Significant increases in the levels of inner membrane subunits of TolC-associated efflux pumps were observed, including MdtA (LFC > 3), MdtB (LFC > 2.9), MdtC (LFC > 2.9), and AcrD (LFC > 2.5) in the presence of ethanol and butanol, and AcrA and AcrB (LFC > 2.3) in the presence of butanol and hexanol (Figs. 3E, 4B and 5C). This is in agreement with a study reporting an upregulation of acrB in the presence of butanol [25]. However, the levels of subunits MdtE and MdtF were significantly reduced in the presence of ethanol, butanol and hexanol (LFC < − 2.5). MdtA (LFC 3.92) and MdtB (LFC 3.9) under ethanol stress, and AcrA (LFC 2.87) under hexanol stress, showed a very high increase in abundance among the membrane proteins. MdtE (− 6.09 ≤ LFC ≤ − 2.88) in the presence of each of the three alcohols and MdtF under ethanol (LFC − 5.35) and butanol (LFC − 3.62) stress, were among the membrane proteins showing very high reduction in their abundance (Fig. 3A–C, green stars in Fig. 4B).

Energy-dependent efflux pumps remove toxic organic solvents from bacteria [41]. The outer membrane protein TolC associates with a range of inner membrane subunits (AcrA, AcrB, AcrD, MdtA, MdtB, MdtC, MdtE and MdtF) to form different efflux pump systems, such as AcrAB–TolC, AcrAD–TolC, MdtABC–TolC and MdtEF–TolC [42, 43]. AcrB and MdtB have previously been linked to butanol tolerance [26]. Here, we observed a significant reduction in the abundance of MdtE and MdtF under alcohol stress (Fig. 4B).
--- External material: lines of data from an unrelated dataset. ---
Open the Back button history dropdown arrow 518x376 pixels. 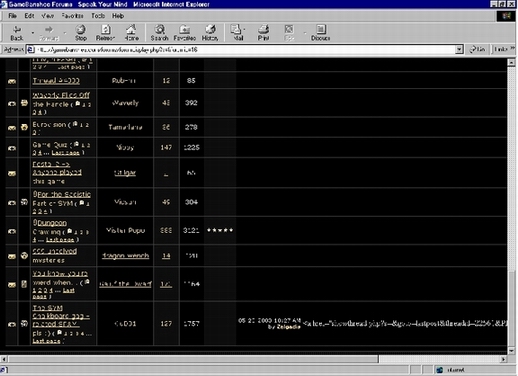pyautogui.click(x=33, y=33)
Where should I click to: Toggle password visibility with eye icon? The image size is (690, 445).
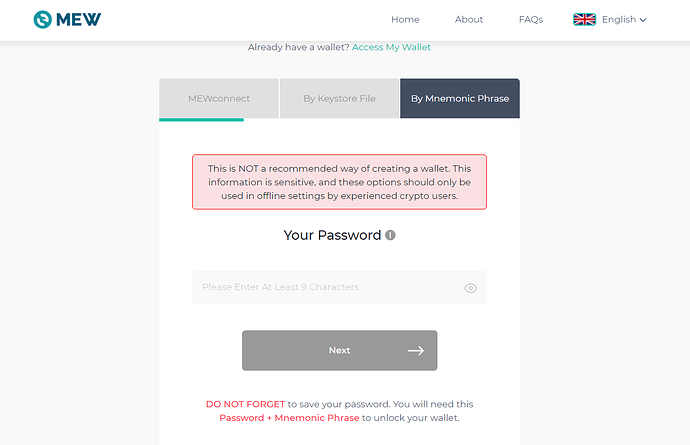click(470, 288)
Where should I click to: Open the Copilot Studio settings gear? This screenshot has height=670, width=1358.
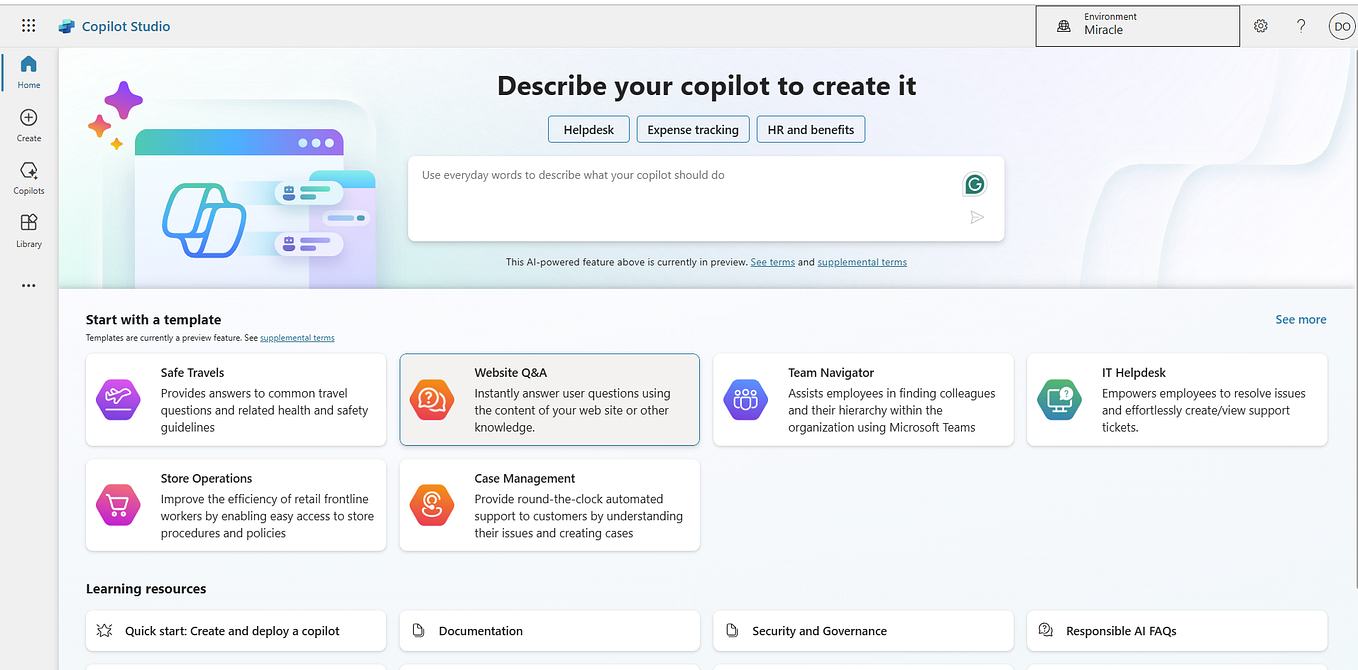click(x=1260, y=26)
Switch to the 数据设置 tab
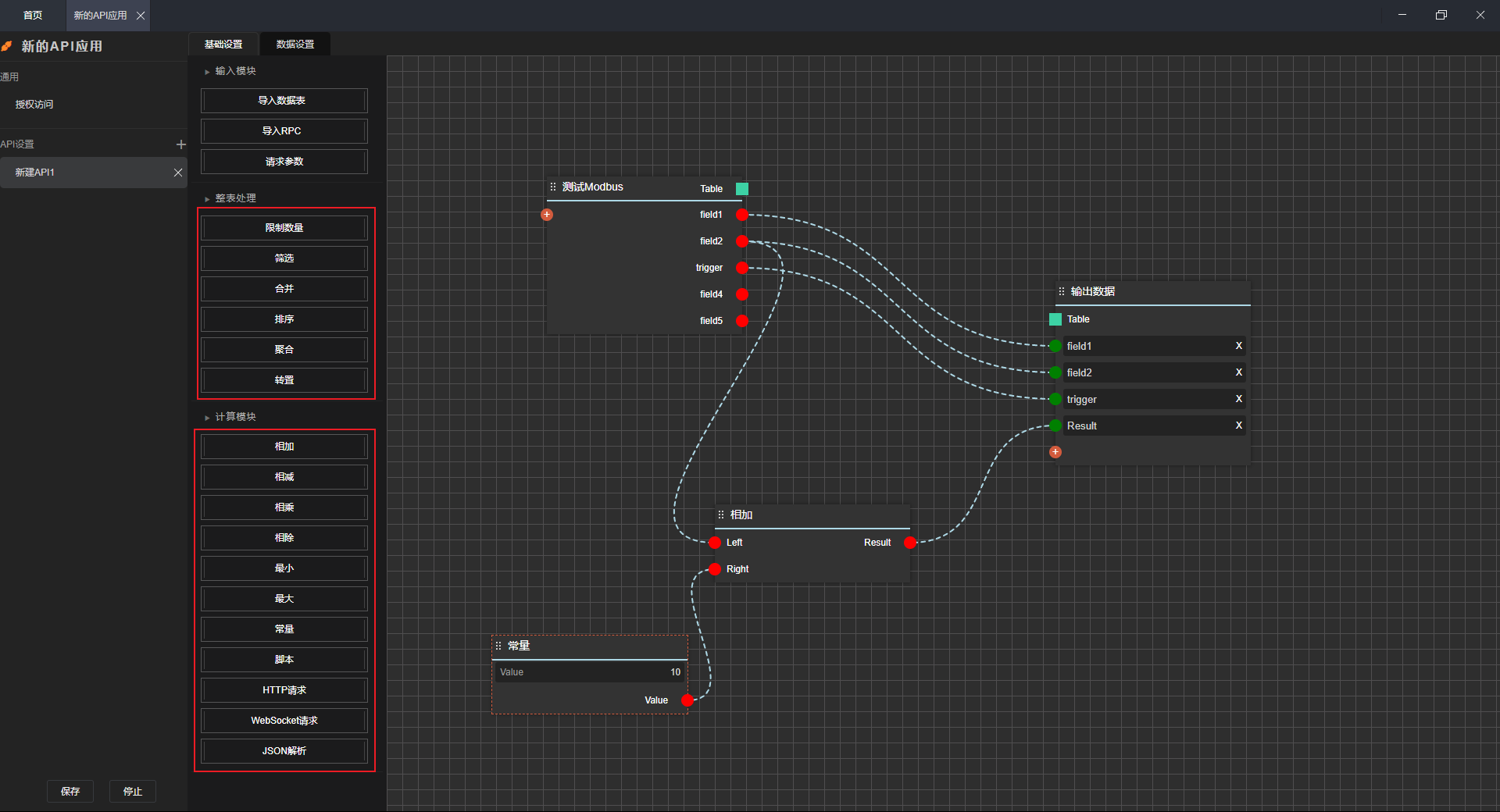The image size is (1500, 812). 295,45
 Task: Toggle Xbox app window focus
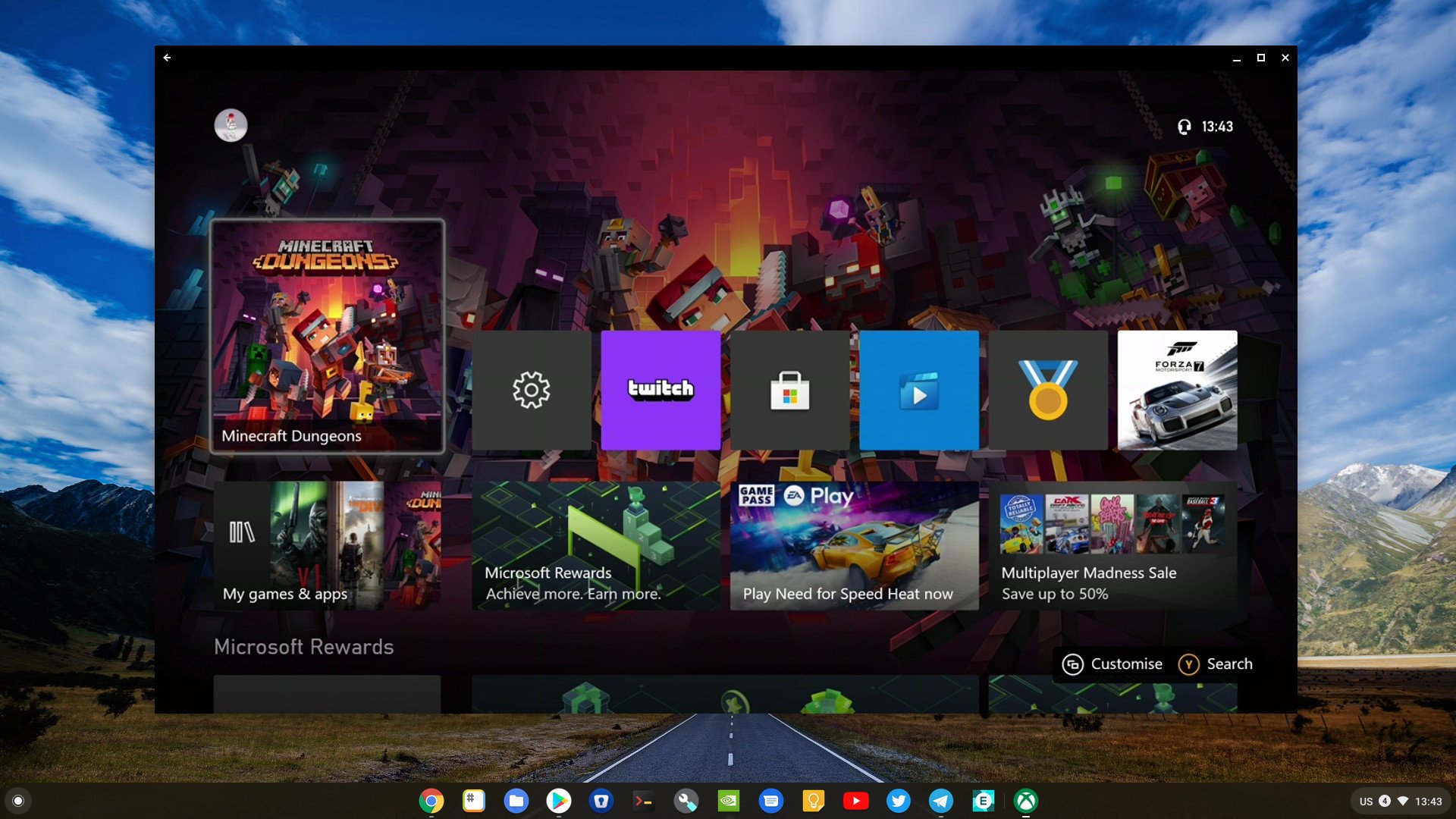click(x=1026, y=798)
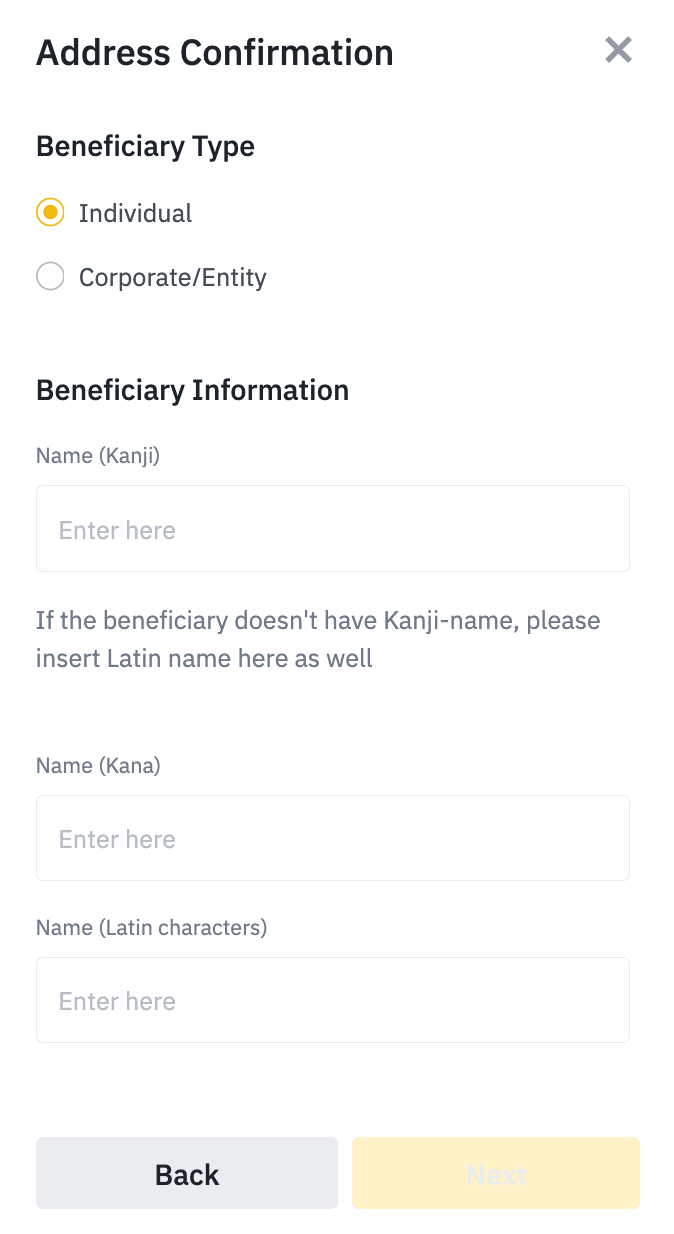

The expression of MdtEF is known to increase > 20-fold under anaerobic conditions and has been reported to play a critical role in the survival of E. coli during anaerobic growth [44]. The reduced level of MdtE and MdtF, which is relatively non-essential under the aerobic conditions used here, might reflect the induction of other essential proteins necessary for survival under conditions of decreased ATP generation due to alcohol (Fig. 1).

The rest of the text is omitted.